Objective: In order to optimize psycho-oncological care, studies that quantify the extent of distress and identify certain risk groups are needed. Among patients with prostate cancer (PCa), findings on depression and anxiety are limited.

Methods: We analyzed data of PCa patients selected from a German multi-center study. Depression and anxiety were assessed with the PHQ-9 and the GAD-7 (cut-off ≥7).
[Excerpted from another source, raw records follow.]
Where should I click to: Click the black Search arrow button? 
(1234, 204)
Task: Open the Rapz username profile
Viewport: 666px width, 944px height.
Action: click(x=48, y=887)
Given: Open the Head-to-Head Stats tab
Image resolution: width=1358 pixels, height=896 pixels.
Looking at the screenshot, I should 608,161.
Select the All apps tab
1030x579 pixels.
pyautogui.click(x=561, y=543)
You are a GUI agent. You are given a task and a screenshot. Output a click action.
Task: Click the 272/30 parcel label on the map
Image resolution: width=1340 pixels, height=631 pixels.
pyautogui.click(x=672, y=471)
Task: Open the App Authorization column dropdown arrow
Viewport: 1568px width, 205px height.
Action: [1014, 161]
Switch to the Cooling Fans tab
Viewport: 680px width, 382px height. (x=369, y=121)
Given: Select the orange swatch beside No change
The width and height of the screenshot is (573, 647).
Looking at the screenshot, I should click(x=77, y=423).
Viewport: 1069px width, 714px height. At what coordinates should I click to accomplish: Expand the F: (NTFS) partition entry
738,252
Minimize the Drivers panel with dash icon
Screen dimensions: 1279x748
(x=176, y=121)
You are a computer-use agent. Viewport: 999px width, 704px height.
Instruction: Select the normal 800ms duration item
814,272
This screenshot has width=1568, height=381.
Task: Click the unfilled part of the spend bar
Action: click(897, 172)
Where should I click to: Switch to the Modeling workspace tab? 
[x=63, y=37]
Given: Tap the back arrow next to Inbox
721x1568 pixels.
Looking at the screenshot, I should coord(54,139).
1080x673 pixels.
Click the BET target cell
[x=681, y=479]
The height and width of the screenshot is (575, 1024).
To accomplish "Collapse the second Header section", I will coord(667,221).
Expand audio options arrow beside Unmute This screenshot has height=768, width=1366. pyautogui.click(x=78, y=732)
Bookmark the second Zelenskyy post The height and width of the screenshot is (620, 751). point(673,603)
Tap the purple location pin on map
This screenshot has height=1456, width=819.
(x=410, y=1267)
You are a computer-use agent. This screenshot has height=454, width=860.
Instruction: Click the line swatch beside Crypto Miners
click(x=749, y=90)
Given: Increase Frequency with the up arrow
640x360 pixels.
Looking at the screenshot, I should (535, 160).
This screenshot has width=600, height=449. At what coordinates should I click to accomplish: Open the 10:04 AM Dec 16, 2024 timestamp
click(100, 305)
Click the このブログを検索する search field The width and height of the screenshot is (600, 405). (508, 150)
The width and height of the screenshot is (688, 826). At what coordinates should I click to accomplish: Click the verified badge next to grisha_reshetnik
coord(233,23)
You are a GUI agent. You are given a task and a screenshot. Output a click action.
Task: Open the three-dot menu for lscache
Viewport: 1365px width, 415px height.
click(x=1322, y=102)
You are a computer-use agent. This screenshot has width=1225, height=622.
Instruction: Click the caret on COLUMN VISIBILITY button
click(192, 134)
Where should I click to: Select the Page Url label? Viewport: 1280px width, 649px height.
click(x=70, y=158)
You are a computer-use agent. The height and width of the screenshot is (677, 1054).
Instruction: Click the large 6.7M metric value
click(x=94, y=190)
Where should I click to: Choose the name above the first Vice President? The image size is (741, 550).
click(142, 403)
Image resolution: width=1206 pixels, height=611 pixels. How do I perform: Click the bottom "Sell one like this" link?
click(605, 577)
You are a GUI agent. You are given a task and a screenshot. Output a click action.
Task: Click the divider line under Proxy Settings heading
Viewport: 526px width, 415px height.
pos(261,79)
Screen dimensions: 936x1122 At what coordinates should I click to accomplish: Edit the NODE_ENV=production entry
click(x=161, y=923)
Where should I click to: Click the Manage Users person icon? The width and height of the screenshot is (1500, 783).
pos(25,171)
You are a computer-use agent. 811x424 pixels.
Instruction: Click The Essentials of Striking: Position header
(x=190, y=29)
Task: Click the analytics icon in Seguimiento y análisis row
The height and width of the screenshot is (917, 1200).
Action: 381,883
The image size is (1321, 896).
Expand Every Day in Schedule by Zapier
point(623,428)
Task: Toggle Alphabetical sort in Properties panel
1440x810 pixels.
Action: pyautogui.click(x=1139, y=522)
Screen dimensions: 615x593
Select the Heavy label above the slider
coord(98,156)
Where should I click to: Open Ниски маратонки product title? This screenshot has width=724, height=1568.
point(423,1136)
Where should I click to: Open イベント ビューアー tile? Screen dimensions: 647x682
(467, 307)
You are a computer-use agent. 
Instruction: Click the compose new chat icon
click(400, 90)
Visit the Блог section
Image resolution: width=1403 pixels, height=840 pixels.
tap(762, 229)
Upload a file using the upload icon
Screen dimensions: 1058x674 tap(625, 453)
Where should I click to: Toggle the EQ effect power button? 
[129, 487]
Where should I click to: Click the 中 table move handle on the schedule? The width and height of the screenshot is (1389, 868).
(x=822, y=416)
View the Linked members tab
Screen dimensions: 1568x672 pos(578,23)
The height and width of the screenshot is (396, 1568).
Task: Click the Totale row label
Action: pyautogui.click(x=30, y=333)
We provided physical symptom burden, calculated absolute and relative risk (AR and RR) of depression and anxiety across patient subsets and between patients and the general population (GP) and tested age as a moderator within the relationship of disease-specific symptoms with depression and anxiety.

Results: Among 636 participants, the majority reported disease-specific problems (sexuality: 60%; urination: 52%). AR for depression and anxiety was 23% and 22%, respectively. Significant RR were small, with higher risks of distress in patients who are younger (eg, RR = 1.15; 95%-CI: 1.06-1.26), treated with chemotherapy (RR = 1.46; 95%-CI: 1.09-1.96) or having metastases (RR = 1.30; 95%-CI: 1.02-1.65). Risk of distress was slightly elevated compared to GP (eg, RR = 1.13; 95%-CI: 1.07-1.19). Age moderated the relationship between symptoms and anxiety (B = -0.10, P = .02; B = -0.11, P = .01).

Conclusions: Younger patients, those with metastases or treatment with chemotherapy seem to be at elevated risk for distress and should be closely monitored. Many patients suffer from disease-specific symptom burden, by which younger patients seem to be particularly distressed. Support of coping mechanisms associated with disease-specific symptom burden seems warranted.